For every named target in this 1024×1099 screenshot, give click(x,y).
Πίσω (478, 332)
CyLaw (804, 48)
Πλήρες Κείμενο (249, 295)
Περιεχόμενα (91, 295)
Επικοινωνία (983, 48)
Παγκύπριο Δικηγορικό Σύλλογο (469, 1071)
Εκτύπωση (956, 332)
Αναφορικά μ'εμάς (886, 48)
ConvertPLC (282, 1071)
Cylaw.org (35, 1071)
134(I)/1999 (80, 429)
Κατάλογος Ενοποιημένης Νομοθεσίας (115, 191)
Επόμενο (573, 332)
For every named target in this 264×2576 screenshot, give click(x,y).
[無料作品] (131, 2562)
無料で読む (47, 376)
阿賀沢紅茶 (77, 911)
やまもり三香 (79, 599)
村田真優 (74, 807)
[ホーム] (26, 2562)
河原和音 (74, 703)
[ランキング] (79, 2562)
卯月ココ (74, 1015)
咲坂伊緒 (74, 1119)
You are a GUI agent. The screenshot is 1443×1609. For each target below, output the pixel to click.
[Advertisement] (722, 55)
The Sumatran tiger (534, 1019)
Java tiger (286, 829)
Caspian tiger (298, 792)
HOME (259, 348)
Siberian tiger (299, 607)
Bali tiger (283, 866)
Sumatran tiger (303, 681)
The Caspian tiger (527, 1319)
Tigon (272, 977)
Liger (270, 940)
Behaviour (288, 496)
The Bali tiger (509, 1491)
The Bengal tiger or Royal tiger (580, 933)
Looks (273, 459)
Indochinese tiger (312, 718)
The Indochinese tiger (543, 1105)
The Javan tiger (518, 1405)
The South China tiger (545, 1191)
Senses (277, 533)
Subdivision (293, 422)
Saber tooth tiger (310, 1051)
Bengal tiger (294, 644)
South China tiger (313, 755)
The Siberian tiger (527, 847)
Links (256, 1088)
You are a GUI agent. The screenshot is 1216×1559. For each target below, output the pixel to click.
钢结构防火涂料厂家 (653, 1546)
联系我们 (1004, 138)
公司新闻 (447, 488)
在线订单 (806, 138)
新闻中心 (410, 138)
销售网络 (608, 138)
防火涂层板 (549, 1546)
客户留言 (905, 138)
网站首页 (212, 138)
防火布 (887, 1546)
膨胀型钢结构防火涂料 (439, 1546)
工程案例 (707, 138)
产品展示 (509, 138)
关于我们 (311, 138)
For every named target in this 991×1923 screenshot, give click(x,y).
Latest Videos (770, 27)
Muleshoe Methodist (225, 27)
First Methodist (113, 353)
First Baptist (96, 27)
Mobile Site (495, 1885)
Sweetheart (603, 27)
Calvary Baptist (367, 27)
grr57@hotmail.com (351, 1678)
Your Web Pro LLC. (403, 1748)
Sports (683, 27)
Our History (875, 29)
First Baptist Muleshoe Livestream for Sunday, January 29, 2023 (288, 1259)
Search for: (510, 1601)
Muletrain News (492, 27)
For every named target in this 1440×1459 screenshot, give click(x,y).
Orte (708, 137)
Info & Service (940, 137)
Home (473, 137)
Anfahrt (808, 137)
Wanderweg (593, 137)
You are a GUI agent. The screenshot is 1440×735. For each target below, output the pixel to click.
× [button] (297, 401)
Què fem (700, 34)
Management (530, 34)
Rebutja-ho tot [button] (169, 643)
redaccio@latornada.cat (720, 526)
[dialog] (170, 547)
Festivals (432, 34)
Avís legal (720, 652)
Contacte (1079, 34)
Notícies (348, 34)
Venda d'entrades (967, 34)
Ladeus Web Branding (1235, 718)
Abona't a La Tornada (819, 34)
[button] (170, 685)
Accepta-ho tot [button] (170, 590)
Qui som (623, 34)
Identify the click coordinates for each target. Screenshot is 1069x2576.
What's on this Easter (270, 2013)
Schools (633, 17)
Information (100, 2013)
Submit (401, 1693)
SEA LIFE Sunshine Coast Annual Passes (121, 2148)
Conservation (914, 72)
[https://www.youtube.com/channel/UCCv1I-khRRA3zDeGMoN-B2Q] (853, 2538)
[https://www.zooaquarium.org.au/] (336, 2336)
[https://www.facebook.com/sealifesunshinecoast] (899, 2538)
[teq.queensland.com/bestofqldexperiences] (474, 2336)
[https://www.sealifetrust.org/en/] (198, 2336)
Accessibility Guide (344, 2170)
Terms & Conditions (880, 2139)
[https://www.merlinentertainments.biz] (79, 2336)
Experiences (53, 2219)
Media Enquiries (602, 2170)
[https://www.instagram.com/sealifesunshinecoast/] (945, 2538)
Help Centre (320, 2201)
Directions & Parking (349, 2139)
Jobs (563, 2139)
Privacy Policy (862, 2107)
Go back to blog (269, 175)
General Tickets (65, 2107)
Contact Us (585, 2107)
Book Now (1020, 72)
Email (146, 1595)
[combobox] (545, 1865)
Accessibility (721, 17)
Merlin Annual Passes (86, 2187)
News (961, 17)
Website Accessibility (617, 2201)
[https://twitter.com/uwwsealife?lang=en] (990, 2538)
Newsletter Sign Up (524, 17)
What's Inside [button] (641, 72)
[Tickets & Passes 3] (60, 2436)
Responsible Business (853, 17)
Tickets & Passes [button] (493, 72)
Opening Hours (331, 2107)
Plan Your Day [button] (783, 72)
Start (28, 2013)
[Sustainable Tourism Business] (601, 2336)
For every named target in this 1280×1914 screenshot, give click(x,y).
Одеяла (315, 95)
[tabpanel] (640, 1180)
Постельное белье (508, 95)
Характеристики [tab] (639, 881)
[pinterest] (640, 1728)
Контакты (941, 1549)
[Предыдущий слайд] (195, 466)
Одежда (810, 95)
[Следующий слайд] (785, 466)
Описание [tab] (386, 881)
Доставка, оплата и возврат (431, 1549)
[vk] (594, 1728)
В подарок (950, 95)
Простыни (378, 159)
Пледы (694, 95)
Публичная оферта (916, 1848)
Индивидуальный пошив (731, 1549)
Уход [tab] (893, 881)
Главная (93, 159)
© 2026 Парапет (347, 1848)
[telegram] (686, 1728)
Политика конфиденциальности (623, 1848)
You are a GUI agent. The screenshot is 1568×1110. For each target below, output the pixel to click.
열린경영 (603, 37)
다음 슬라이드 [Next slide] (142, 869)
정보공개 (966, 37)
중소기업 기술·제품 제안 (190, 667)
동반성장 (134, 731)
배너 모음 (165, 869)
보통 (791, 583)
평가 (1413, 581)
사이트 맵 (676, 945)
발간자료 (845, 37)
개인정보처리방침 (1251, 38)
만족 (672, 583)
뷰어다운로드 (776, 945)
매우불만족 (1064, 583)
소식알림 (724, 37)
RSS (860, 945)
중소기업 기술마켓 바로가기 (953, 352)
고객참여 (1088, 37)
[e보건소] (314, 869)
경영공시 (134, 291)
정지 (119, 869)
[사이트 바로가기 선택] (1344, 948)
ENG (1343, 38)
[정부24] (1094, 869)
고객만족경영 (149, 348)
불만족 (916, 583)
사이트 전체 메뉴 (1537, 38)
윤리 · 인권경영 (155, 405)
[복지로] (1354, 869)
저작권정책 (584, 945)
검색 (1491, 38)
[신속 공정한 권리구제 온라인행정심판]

• PROBLEM DETAILS
Please identify every line in the data above that contains the word "Methodist", and copy each of those lines in full.

• ANSWER FOR THE TASK
Muleshoe Methodist (225, 27)
First Methodist (113, 353)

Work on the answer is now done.